The problem you've described is an example of the Traveling Salesman Problem. This is a famous problem because it's an example of the kind of problem that can't be solved efficiently with any known algorithm. That is, you can't come up with the absolutely best answer effiently, because the number of possible solutions increases exponentially. The number of possible solutions is n!, which means 5 x 4 x 3 x 2 x 1, where n=5. Not a big deal in this case, when you are trying to solve for 5 cities, (120 combinations) but even getting up only as far as 10 raises the number of possible combos to 3,628,800. Once you get to 100 nodes, you're counting your CPU time in years. This is why the "Fastest Roundtrip Solver" listed above only guarantees "optimal" solutions up to 15 points.
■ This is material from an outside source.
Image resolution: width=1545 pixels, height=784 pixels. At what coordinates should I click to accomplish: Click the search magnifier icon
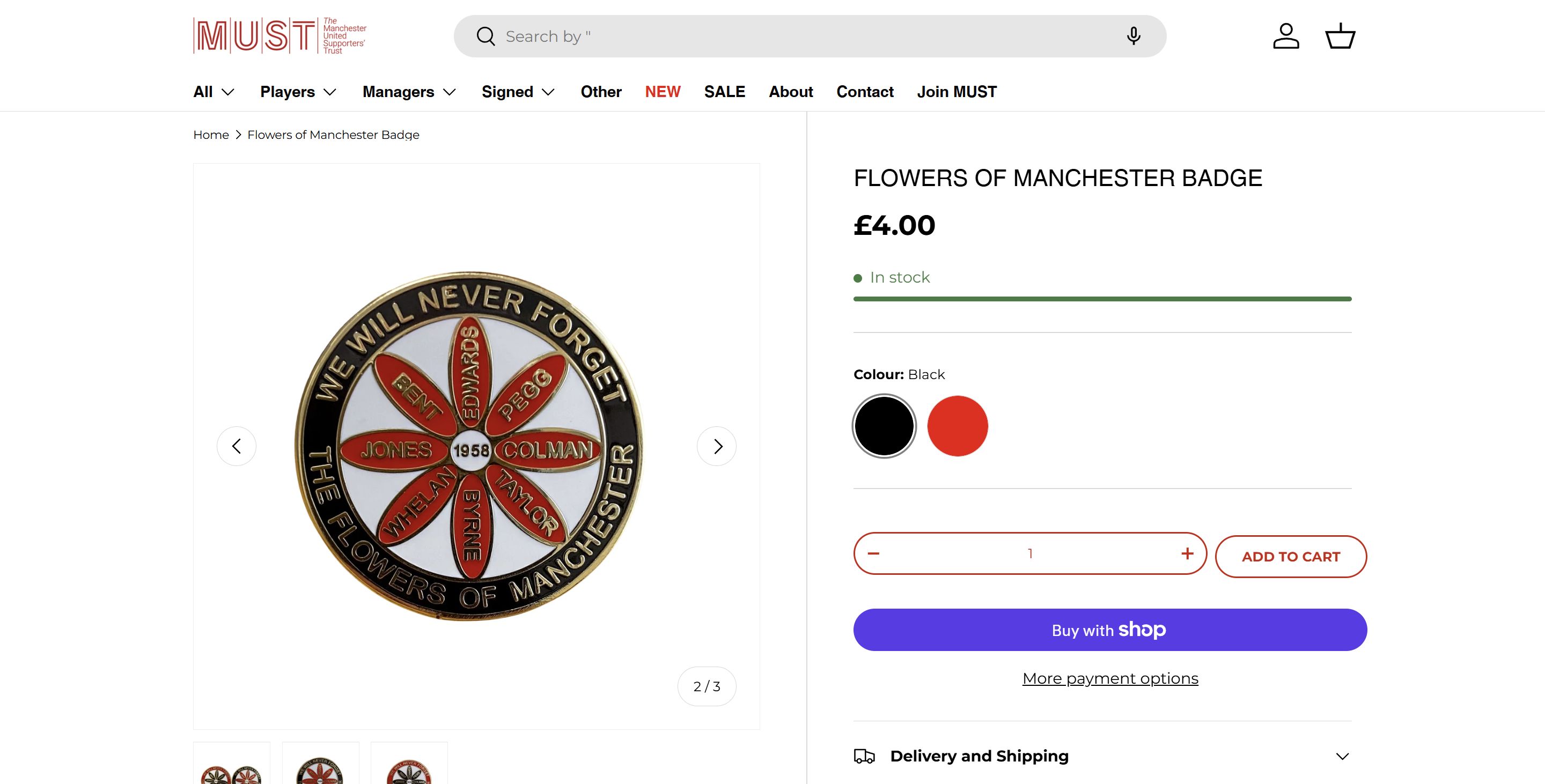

Having said all that, it can't be solved efficiently, (a "solution" in this case means the one correct answer, as Gebweb says, the "optimal" answer) but you can come up with a pretty good answer, as long as you don't get hung up on it being the absolute provably best one. If you look in the code, you'll notice that Gebweb's Fastest Roundtrip page switches to an "Ant Colony Optimization" (not technically an algorithm, but rather a heuristic) once you get past 15 points. No sense in my repeating what he says better, look at his behind-the-scenes page.
Anyway, Daniel is right, this should do what you want, but I couldn't help but spill a bit about the fact this is a more complex problem than it seems.